Keystone XL was a bad idea in the first place.

Farm Forum

“The Keystone XL is no longer relevant” so says Harold Hamm of Continental Resources, the biggest player in the Bakken. When TransCanada applied for its permit from the South Dakota Public Utilities Commission in 2009, the U.S. imported 60 percent of its petroleum needs. Now, according to the U.S. Energy Information Administration, the U.S. is well on its way to being energy-independent. The EIA projects that from the years 2020 to 2040, the U.S. will import only 7 percent of its petroleum needs. Increased fuel efficiency in automobiles could actually make the U.S. a net exporter of oil to the tune of 8 percent a year. The U.S. will become energy-independent without the Keystone XL , or KXL, and the KXL will be nothing more than a means for Canada to ship their tarsands crude across privately owned land in the U.S. to the Gulf Coast where it will go on the world market.

The KXL is currently being held up in Nebraska pending a decision on a lawsuit that challenges the route. In South Dakota the KXL permit needs to be certified by the Public Utilities Commission, or PUC. TransCanada claims that all the conditions of the permit issued in 2010 are still being satisfied and TransCanada feels that certification will be an easy matter. Dakota Rural Action, along with 42 other intervenors in the permit hearings, feels otherwise. The permit will be challenged on the basis that there is no longer a need for the pipeline; that the pipeline will be a threat to clean water, both to the Missouri River and the Ogallala Aquifer in Tripp County; the lack of a proper cultural resources survey; a poor job of reclamation on Keystone 1; as well as other issues. The PUC treated landowners fairly in the initial KXL hearings in 2010 and added 50 amended conditions to the permit, due in large part to landowner concerns. We fully expect the PUC to be fair once again in the upcoming hearings.

▸ **Stored data**:
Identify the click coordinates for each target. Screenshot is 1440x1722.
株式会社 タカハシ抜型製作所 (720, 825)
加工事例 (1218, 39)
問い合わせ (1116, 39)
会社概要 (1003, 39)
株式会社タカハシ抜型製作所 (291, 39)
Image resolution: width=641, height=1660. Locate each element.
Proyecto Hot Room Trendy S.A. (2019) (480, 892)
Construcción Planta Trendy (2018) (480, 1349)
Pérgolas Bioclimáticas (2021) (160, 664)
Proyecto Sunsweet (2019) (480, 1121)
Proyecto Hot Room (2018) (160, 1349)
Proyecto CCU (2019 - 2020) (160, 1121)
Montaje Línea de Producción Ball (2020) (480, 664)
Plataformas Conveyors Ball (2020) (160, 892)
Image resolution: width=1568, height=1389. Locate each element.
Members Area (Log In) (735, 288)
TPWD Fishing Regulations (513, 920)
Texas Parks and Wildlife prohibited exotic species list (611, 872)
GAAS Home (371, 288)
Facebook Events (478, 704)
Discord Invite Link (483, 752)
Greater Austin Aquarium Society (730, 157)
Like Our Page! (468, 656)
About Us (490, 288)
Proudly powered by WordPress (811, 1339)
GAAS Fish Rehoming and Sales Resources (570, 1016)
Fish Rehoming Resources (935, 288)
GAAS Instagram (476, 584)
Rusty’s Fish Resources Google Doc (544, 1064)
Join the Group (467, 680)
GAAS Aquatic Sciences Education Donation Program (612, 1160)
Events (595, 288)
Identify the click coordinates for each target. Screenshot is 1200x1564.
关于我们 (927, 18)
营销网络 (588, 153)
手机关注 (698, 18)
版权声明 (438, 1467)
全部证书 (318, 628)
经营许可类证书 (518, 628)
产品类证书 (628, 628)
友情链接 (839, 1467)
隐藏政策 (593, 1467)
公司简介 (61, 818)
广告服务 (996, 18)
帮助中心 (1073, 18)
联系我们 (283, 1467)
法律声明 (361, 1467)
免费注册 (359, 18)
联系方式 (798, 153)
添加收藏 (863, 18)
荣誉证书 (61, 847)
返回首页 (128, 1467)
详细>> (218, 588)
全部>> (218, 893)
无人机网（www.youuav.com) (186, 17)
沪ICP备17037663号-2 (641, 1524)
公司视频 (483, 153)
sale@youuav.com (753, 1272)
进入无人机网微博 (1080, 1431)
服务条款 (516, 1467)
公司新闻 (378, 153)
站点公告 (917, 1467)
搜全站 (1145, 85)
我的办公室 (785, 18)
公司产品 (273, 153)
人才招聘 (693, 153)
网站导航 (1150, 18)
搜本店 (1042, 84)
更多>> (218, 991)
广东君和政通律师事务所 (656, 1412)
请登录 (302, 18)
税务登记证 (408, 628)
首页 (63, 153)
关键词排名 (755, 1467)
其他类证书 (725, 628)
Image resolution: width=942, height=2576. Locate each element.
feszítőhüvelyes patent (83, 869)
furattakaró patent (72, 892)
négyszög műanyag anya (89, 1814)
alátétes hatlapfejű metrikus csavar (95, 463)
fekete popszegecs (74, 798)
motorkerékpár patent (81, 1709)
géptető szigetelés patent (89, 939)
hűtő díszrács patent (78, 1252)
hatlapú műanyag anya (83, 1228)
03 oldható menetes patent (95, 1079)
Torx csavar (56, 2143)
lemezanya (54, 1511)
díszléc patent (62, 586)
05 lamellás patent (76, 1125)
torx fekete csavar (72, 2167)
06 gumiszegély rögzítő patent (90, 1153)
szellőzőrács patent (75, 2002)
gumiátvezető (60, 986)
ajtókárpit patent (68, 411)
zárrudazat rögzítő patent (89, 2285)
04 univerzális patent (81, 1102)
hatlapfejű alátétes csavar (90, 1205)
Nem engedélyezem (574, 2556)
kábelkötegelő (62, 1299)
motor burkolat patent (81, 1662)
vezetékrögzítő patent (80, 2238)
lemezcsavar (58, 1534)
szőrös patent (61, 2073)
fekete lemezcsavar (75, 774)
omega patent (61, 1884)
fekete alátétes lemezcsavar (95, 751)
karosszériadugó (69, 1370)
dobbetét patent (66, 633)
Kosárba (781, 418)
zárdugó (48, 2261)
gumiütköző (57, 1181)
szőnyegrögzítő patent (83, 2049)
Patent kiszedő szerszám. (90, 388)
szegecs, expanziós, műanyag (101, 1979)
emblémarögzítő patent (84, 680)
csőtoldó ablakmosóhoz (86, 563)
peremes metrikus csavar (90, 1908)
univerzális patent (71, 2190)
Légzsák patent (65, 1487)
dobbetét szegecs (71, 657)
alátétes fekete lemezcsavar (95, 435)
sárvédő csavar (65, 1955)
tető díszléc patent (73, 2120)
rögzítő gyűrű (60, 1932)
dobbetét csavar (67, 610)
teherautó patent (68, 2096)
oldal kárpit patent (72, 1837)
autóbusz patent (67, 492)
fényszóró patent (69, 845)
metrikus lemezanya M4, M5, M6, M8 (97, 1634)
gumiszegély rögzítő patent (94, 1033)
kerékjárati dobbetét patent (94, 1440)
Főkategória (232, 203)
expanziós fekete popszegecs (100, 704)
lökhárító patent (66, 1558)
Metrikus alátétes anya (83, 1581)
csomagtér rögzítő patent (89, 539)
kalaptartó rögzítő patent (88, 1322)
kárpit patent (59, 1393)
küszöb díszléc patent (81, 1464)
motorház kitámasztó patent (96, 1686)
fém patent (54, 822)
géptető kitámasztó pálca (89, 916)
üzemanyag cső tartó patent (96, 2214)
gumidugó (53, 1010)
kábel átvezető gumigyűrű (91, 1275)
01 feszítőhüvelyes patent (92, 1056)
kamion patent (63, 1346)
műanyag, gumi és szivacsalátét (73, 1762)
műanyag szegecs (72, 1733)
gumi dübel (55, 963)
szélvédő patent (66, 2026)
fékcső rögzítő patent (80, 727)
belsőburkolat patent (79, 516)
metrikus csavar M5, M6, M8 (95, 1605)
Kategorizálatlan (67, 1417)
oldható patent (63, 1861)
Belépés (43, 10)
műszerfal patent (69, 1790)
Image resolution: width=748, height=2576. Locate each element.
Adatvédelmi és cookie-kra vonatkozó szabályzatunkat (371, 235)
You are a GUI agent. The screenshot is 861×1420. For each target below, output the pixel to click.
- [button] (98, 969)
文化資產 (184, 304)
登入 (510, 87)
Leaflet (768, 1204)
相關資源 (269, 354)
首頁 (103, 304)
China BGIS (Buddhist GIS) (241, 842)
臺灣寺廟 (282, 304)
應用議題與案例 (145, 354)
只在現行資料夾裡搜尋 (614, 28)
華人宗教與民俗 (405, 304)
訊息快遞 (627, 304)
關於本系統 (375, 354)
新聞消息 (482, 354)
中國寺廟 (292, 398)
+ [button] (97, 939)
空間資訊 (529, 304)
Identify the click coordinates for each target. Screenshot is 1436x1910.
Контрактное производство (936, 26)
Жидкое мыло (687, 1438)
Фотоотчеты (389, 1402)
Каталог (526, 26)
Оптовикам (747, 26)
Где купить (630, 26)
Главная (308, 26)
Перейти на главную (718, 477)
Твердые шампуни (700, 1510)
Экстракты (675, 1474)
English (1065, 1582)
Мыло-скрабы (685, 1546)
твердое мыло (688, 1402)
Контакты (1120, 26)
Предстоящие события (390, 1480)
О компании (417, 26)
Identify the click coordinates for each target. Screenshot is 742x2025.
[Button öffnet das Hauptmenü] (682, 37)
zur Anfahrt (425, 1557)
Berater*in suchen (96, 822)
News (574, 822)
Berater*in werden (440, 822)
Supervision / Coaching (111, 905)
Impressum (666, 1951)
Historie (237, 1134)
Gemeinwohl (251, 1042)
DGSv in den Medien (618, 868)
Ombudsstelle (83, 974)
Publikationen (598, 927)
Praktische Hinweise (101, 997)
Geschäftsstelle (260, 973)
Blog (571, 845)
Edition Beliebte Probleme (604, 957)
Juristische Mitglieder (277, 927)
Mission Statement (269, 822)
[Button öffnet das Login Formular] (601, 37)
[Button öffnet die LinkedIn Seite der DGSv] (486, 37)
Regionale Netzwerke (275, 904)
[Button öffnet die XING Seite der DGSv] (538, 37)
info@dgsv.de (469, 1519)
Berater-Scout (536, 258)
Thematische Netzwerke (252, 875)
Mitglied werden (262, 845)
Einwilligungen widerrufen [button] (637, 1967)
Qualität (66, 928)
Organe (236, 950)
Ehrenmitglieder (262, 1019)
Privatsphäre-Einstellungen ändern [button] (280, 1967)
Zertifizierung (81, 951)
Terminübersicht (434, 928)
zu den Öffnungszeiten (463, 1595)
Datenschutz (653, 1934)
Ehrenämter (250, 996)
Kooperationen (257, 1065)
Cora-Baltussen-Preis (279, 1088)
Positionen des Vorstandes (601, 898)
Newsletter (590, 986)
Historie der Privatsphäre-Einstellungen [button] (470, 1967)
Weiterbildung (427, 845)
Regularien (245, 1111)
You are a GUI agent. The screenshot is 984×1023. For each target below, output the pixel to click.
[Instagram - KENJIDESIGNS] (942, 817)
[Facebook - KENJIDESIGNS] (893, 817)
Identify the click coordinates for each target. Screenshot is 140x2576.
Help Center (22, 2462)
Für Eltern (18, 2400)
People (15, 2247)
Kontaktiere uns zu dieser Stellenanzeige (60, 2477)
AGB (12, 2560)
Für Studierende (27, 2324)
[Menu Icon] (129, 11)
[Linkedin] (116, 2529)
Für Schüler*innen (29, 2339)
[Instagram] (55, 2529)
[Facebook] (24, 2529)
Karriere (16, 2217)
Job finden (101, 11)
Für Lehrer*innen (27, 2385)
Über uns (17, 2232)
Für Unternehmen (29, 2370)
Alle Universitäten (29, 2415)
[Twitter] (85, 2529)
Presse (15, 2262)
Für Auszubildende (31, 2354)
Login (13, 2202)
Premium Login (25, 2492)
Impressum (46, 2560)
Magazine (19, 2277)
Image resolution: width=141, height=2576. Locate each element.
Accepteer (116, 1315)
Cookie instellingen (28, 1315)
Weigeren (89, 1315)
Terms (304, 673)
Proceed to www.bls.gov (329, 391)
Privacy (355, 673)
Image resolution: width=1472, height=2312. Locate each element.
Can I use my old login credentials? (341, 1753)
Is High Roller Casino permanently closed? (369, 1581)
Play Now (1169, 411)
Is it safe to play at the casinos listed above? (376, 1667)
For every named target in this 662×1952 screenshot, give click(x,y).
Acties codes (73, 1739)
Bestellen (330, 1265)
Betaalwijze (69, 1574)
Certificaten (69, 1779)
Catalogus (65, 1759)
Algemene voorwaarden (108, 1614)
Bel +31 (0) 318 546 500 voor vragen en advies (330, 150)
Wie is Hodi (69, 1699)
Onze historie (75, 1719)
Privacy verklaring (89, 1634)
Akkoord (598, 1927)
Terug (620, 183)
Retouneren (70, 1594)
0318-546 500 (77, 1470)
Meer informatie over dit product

▸ **Task brief**:
Answer these questions from the Keystone XL text:
(a) In what year did TransCanada apply for its permit from the South Dakota Public Utilities Commission?
(b) What share of U.S. petroleum needs does the EIA project will be imported from 2020 to 2040?
(c) How many amended conditions did the PUC add to the permit in 2010?
The stored data plays no part in this work.

▸ **Solution to this exercise**:
(a) 2009
(b) 7 percent
(c) 50